The last invention that biological evolution needed to make—the neocortex—is inevitably leading to the last invention that humanity needs to make—truly intelligent machines—and the design of one is inspiring the other. Biological evolution is continuing but technological evolution is moving a million times faster than the former. According to the law of accelerating returns, by the end of this century we will be able to create computation at the limits of what is possible, based on the laws of physics as applied to computation.5 We call matter and energy organized in this way “computronium,” which is vastly more powerful pound per pound than the human brain. It will not just be raw computation but will be infused with intelligent algorithms constituting all of human-machine knowledge. Over time we will convert much of the mass and energy in our tiny corner of the galaxy that is suitable for this purpose to computronium. Then, to keep the law of accelerating returns going, we will need to spread out to the rest of the galaxy and universe.

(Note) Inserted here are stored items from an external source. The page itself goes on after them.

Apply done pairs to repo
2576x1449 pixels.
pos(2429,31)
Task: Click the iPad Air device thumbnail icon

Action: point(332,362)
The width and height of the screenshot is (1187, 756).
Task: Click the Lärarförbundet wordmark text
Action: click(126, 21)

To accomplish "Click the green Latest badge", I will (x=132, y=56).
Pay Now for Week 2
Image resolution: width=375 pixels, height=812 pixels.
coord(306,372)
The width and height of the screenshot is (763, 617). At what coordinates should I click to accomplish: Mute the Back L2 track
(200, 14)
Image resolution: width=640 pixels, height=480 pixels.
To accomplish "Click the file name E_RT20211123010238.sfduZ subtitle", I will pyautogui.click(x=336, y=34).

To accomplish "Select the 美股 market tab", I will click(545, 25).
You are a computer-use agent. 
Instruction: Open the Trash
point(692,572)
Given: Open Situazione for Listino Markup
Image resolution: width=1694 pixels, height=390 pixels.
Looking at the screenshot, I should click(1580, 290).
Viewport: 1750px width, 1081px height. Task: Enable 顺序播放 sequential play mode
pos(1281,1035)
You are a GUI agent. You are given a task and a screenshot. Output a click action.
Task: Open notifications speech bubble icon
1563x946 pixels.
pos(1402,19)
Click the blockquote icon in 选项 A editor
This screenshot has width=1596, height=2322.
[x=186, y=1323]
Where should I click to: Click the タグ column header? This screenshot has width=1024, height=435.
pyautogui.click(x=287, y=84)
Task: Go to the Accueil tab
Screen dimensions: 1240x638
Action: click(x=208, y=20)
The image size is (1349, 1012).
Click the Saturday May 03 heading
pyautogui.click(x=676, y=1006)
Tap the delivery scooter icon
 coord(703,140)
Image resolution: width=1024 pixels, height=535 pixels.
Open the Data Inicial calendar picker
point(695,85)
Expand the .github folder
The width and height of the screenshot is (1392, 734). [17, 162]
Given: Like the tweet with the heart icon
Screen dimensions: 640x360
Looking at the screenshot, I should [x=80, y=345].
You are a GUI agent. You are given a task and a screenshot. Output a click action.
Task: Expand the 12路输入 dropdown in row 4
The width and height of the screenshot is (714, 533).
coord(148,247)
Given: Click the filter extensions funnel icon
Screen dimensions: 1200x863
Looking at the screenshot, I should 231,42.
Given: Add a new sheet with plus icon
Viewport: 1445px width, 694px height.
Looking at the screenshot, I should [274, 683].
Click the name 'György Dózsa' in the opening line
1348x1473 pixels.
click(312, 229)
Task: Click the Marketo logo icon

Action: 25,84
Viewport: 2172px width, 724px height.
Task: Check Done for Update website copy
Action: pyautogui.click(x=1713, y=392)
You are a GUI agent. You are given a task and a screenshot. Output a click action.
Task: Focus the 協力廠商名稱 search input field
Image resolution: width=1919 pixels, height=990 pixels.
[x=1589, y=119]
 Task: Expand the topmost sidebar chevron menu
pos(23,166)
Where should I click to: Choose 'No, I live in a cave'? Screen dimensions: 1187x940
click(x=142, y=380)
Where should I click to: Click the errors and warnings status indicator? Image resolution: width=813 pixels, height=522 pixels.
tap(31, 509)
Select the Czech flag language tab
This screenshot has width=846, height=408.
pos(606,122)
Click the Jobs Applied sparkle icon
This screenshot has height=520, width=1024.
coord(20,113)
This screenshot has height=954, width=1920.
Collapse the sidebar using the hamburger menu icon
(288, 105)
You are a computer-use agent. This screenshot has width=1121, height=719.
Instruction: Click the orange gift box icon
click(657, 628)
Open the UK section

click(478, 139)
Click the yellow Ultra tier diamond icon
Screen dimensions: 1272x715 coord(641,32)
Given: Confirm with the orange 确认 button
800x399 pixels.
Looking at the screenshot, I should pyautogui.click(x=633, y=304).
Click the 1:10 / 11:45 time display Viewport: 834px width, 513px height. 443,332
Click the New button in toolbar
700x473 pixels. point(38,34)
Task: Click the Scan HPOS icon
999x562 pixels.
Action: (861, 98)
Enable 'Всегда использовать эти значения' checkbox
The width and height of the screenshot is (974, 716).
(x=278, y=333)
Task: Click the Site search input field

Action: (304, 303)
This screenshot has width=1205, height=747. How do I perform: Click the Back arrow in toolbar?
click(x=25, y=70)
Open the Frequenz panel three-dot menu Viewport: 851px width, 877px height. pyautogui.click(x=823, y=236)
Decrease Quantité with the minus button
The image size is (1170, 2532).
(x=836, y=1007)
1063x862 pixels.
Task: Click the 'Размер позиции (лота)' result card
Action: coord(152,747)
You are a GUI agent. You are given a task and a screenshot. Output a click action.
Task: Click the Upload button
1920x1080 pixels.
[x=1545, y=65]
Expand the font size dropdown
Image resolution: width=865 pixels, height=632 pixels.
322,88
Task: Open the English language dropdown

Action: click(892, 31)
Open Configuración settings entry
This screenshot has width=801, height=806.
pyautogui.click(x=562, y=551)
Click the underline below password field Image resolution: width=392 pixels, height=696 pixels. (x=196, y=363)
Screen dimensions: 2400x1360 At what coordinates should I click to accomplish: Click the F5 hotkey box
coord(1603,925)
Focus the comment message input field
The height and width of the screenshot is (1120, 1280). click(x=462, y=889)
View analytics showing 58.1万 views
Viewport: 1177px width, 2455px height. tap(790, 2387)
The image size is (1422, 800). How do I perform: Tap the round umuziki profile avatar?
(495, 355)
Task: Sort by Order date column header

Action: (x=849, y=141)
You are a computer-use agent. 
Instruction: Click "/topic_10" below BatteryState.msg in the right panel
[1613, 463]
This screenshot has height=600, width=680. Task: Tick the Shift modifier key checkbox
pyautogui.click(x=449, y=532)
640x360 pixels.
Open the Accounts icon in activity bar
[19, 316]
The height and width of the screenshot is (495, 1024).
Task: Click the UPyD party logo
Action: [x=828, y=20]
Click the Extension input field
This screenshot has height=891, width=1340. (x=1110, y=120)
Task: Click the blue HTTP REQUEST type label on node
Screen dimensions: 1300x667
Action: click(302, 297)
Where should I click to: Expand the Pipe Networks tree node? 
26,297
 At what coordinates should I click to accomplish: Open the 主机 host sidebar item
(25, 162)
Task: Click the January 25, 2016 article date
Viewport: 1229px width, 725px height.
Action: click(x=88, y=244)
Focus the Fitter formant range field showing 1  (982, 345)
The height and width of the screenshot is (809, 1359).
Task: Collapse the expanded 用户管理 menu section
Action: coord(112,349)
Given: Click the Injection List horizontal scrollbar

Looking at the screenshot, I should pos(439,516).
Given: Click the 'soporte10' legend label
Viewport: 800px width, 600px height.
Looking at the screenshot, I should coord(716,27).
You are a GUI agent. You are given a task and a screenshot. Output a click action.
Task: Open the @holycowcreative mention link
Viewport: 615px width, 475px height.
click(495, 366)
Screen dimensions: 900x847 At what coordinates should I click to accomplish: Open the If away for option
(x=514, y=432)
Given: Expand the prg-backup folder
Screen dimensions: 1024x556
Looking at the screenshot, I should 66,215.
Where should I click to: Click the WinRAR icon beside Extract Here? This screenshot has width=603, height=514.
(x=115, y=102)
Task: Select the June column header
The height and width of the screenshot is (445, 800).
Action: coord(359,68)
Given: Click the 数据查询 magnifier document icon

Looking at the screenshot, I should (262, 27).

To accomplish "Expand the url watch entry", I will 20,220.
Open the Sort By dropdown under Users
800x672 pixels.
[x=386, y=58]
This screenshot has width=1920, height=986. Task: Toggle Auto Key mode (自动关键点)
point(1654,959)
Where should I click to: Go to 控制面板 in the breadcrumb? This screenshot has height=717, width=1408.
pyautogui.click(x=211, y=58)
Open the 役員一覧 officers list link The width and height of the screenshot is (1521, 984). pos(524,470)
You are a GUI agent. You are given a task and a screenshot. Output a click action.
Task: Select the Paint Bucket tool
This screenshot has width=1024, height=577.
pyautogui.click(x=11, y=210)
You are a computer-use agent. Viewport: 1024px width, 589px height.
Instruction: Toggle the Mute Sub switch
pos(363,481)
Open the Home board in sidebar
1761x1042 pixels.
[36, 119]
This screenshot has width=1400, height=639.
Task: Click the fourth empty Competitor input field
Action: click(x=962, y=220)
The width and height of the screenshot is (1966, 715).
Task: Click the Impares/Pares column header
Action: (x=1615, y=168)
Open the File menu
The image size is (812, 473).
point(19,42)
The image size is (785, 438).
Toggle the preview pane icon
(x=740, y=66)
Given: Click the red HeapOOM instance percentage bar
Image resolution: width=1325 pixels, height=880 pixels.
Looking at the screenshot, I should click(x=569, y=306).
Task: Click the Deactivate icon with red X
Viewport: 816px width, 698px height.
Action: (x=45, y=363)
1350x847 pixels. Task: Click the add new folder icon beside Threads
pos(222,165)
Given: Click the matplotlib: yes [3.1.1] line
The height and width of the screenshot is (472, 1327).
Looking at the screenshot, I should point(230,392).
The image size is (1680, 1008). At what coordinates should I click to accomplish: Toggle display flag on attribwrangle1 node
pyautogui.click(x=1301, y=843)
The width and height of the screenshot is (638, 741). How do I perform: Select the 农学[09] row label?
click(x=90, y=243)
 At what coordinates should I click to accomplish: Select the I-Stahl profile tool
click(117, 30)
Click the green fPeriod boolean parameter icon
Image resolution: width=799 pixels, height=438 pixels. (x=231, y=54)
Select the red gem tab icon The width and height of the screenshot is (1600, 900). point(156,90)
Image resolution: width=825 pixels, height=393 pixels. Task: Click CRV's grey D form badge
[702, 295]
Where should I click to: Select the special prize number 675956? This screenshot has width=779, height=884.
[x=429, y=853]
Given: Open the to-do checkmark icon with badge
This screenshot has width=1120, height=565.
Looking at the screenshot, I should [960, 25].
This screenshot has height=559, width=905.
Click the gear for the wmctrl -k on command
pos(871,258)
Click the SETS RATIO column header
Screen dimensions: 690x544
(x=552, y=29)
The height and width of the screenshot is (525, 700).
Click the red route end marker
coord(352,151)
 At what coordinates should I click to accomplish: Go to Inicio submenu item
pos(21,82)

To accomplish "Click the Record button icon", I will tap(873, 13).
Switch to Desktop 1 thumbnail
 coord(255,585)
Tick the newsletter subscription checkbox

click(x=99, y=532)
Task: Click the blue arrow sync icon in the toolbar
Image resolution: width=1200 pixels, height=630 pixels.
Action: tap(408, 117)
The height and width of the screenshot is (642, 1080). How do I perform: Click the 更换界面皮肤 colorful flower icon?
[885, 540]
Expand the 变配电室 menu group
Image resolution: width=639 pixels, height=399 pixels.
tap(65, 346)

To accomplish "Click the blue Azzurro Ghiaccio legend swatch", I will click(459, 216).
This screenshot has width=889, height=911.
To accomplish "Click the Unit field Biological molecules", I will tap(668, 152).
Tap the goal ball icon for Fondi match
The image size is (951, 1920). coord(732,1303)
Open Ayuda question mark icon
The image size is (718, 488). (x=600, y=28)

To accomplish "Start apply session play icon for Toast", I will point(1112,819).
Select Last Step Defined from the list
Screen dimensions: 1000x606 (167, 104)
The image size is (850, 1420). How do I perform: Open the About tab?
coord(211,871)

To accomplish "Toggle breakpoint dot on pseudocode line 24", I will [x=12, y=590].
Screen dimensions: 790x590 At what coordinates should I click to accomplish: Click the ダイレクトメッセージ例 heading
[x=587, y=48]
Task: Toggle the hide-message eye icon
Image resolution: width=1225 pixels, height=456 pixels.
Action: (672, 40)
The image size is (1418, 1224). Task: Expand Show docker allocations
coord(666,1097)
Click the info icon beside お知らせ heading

If the speed of light indeed remains an inexorable limit, then colonizing the universe will take a long time, given that the nearest star system to Earth is four light-years away. If there are even subtle means to circumvent this limit, our intelligence and technology will be sufficiently powerful to exploit them. This is one reason why the recent suggestion that the muons that traversed the 730 kilometers from the CERN accelerator on the Swiss-French border to the Gran Sasso Laboratory in central Italy appeared to be moving faster than the speed of light was such potentially significant news. This particular observation appears to be a false alarm, but there are other possibilities to get around this limit. We do not even need to exceed the speed of light if we can find shortcuts to other apparently faraway places through spatial dimensions beyond the three with which we are familiar. Whether we are able to surpass or otherwise get around the speed of light as a limit will be the key strategic issue for the human-machine civilization at the beginning of the twenty-second century.
Cosmologists argue about whether the world will end in fire (a big crunch to match the big bang) or ice (the death of the stars as they spread out into an eternal expansion), but this does not take into account the power of intelligence, as if its emergence were just an entertaining sideshow to the grand celestial mechanics that now rule the universe. How long will it take for us to spread our intelligence in its nonbiological form throughout the universe? If we can transcend the speed of light—admittedly a big if—for example, by using wormholes through space (which are consistent with our current understanding of physics), it could be achieved within a few centuries. Otherwise, it will likely take much longer. In either scenario, waking up the universe, and then intelligently deciding its fate by infusing it with our human intelligence in its nonbiological form, is our destiny.